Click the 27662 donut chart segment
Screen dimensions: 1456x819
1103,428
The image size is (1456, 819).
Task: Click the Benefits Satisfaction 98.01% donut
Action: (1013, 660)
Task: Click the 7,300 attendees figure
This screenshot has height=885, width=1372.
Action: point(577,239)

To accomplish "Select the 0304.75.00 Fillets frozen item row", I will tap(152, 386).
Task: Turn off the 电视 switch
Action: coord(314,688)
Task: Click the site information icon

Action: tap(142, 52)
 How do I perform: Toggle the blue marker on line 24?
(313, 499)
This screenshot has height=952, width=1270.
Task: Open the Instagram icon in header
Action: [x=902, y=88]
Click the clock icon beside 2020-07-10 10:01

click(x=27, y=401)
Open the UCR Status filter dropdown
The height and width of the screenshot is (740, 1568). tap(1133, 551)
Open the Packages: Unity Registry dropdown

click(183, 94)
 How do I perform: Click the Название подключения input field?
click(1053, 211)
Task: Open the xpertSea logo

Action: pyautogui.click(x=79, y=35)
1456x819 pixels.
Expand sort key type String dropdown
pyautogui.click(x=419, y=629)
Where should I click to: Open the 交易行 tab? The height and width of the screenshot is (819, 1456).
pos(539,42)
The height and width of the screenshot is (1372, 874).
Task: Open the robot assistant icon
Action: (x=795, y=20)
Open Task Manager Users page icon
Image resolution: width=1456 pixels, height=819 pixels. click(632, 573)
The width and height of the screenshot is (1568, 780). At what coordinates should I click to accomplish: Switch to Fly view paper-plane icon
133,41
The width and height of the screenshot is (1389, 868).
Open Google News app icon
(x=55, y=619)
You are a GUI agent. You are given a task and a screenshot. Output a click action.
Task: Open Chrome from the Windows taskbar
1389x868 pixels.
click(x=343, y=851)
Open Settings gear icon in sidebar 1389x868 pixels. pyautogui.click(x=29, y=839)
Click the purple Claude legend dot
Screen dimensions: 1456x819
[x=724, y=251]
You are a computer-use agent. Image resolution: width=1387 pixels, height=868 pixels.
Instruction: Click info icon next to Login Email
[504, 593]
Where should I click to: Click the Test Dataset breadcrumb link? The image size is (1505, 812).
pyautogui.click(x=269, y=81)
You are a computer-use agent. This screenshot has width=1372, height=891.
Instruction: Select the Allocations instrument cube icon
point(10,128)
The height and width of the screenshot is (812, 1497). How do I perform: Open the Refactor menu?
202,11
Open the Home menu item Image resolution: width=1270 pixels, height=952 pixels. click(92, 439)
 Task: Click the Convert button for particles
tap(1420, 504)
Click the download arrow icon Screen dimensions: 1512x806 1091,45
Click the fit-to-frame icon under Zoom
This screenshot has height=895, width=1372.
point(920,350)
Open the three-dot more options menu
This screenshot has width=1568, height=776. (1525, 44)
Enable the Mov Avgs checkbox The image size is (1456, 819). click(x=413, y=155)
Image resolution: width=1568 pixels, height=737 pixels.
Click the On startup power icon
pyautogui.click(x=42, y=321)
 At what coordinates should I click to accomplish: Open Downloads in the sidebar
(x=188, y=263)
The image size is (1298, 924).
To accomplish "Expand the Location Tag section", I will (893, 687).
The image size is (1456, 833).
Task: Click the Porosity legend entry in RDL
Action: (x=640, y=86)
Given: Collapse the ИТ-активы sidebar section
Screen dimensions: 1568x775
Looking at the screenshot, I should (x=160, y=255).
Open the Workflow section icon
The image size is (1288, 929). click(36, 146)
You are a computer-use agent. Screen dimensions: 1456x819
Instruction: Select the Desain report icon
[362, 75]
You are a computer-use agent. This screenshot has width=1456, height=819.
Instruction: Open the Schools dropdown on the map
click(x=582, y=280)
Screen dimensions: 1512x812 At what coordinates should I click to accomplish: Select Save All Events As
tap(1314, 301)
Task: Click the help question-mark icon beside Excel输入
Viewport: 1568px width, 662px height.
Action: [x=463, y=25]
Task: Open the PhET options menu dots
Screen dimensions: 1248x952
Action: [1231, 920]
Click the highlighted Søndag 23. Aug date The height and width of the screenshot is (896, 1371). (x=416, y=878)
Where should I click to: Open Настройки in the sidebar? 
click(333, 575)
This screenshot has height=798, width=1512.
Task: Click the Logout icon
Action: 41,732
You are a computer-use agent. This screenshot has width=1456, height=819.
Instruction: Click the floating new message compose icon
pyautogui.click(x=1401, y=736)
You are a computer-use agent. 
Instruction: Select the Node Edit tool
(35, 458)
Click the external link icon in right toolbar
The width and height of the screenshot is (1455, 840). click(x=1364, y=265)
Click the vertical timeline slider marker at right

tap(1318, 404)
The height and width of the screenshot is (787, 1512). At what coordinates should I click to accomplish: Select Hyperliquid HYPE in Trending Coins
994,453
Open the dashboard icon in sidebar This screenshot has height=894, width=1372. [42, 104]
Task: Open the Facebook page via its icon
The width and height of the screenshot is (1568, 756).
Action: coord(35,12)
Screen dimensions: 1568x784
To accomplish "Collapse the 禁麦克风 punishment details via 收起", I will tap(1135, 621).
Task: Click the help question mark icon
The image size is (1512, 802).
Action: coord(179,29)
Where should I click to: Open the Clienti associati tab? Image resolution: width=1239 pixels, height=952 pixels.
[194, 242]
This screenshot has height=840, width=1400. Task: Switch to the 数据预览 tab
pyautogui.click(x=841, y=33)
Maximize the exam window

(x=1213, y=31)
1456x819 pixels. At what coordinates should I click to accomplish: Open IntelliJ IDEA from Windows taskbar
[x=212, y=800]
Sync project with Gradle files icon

Work instructions: Your answer must be the records themselves, output again exactly.

Exercise response:
Click the 27662 donut chart segment
Screen dimensions: 1456x819
1103,428
The image size is (1456, 819).
Task: Click the Benefits Satisfaction 98.01% donut
Action: (1013, 660)
Task: Click the 7,300 attendees figure
This screenshot has height=885, width=1372.
Action: point(577,239)

To accomplish "Select the 0304.75.00 Fillets frozen item row", I will tap(152, 386).
Task: Turn off the 电视 switch
Action: coord(314,688)
Task: Click the site information icon

Action: tap(142, 52)
 How do I perform: Toggle the blue marker on line 24?
(313, 499)
This screenshot has height=952, width=1270.
Task: Open the Instagram icon in header
Action: [x=902, y=88]
Click the clock icon beside 2020-07-10 10:01

click(x=27, y=401)
Open the UCR Status filter dropdown
The height and width of the screenshot is (740, 1568). tap(1133, 551)
Open the Packages: Unity Registry dropdown

click(183, 94)
 How do I perform: Click the Название подключения input field?
click(1053, 211)
Task: Open the xpertSea logo

Action: pyautogui.click(x=79, y=35)
1456x819 pixels.
Expand sort key type String dropdown
pyautogui.click(x=419, y=629)
Where should I click to: Open the 交易行 tab? The height and width of the screenshot is (819, 1456).
pos(539,42)
The height and width of the screenshot is (1372, 874).
Task: Open the robot assistant icon
Action: (x=795, y=20)
Open Task Manager Users page icon
Image resolution: width=1456 pixels, height=819 pixels. click(632, 573)
The width and height of the screenshot is (1568, 780). At what coordinates should I click to accomplish: Switch to Fly view paper-plane icon
133,41
The width and height of the screenshot is (1389, 868).
Open Google News app icon
(x=55, y=619)
You are a GUI agent. You are given a task and a screenshot. Output a click action.
Task: Open Chrome from the Windows taskbar
1389x868 pixels.
click(x=343, y=851)
Open Settings gear icon in sidebar 1389x868 pixels. pyautogui.click(x=29, y=839)
Click the purple Claude legend dot
Screen dimensions: 1456x819
[x=724, y=251]
You are a computer-use agent. Image resolution: width=1387 pixels, height=868 pixels.
Instruction: Click info icon next to Login Email
[504, 593]
Where should I click to: Click the Test Dataset breadcrumb link? The image size is (1505, 812).
pyautogui.click(x=269, y=81)
You are a computer-use agent. This screenshot has width=1372, height=891.
Instruction: Select the Allocations instrument cube icon
point(10,128)
The height and width of the screenshot is (812, 1497). How do I perform: Open the Refactor menu?
202,11
Open the Home menu item Image resolution: width=1270 pixels, height=952 pixels. click(92, 439)
 Task: Click the Convert button for particles
tap(1420, 504)
Click the download arrow icon Screen dimensions: 1512x806 1091,45
Click the fit-to-frame icon under Zoom
This screenshot has height=895, width=1372.
point(920,350)
Open the three-dot more options menu
This screenshot has width=1568, height=776. (1525, 44)
Enable the Mov Avgs checkbox The image size is (1456, 819). click(x=413, y=155)
Image resolution: width=1568 pixels, height=737 pixels.
Click the On startup power icon
pyautogui.click(x=42, y=321)
 At what coordinates should I click to accomplish: Open Downloads in the sidebar
(x=188, y=263)
The image size is (1298, 924).
To accomplish "Expand the Location Tag section", I will (893, 687).
The image size is (1456, 833).
Task: Click the Porosity legend entry in RDL
Action: (x=640, y=86)
Given: Collapse the ИТ-активы sidebar section
Screen dimensions: 1568x775
Looking at the screenshot, I should (x=160, y=255).
Open the Workflow section icon
The image size is (1288, 929). click(36, 146)
You are a computer-use agent. Screen dimensions: 1456x819
Instruction: Select the Desain report icon
[362, 75]
You are a computer-use agent. This screenshot has width=1456, height=819.
Instruction: Open the Schools dropdown on the map
click(x=582, y=280)
Screen dimensions: 1512x812 At what coordinates should I click to accomplish: Select Save All Events As
tap(1314, 301)
Task: Click the help question-mark icon beside Excel输入
Viewport: 1568px width, 662px height.
Action: [x=463, y=25]
Task: Open the PhET options menu dots
Screen dimensions: 1248x952
Action: [1231, 920]
Click the highlighted Søndag 23. Aug date The height and width of the screenshot is (896, 1371). (x=416, y=878)
Where should I click to: Open Настройки in the sidebar? 
click(333, 575)
This screenshot has height=798, width=1512.
Task: Click the Logout icon
Action: 41,732
You are a computer-use agent. This screenshot has width=1456, height=819.
Instruction: Click the floating new message compose icon
pyautogui.click(x=1401, y=736)
You are a computer-use agent. 
Instruction: Select the Node Edit tool
(35, 458)
Click the external link icon in right toolbar
The width and height of the screenshot is (1455, 840). click(x=1364, y=265)
Click the vertical timeline slider marker at right

tap(1318, 404)
The height and width of the screenshot is (787, 1512). At what coordinates should I click to accomplish: Select Hyperliquid HYPE in Trending Coins
994,453
Open the dashboard icon in sidebar This screenshot has height=894, width=1372. [42, 104]
Task: Open the Facebook page via its icon
The width and height of the screenshot is (1568, 756).
Action: coord(35,12)
Screen dimensions: 1568x784
To accomplish "Collapse the 禁麦克风 punishment details via 收起", I will tap(1135, 621).
Task: Click the help question mark icon
The image size is (1512, 802).
Action: coord(179,29)
Where should I click to: Open the Clienti associati tab? Image resolution: width=1239 pixels, height=952 pixels.
[194, 242]
This screenshot has height=840, width=1400. Task: Switch to the 数据预览 tab
pyautogui.click(x=841, y=33)
Maximize the exam window

(x=1213, y=31)
1456x819 pixels. At what coordinates should I click to accomplish: Open IntelliJ IDEA from Windows taskbar
[x=212, y=800]
Sync project with Gradle files icon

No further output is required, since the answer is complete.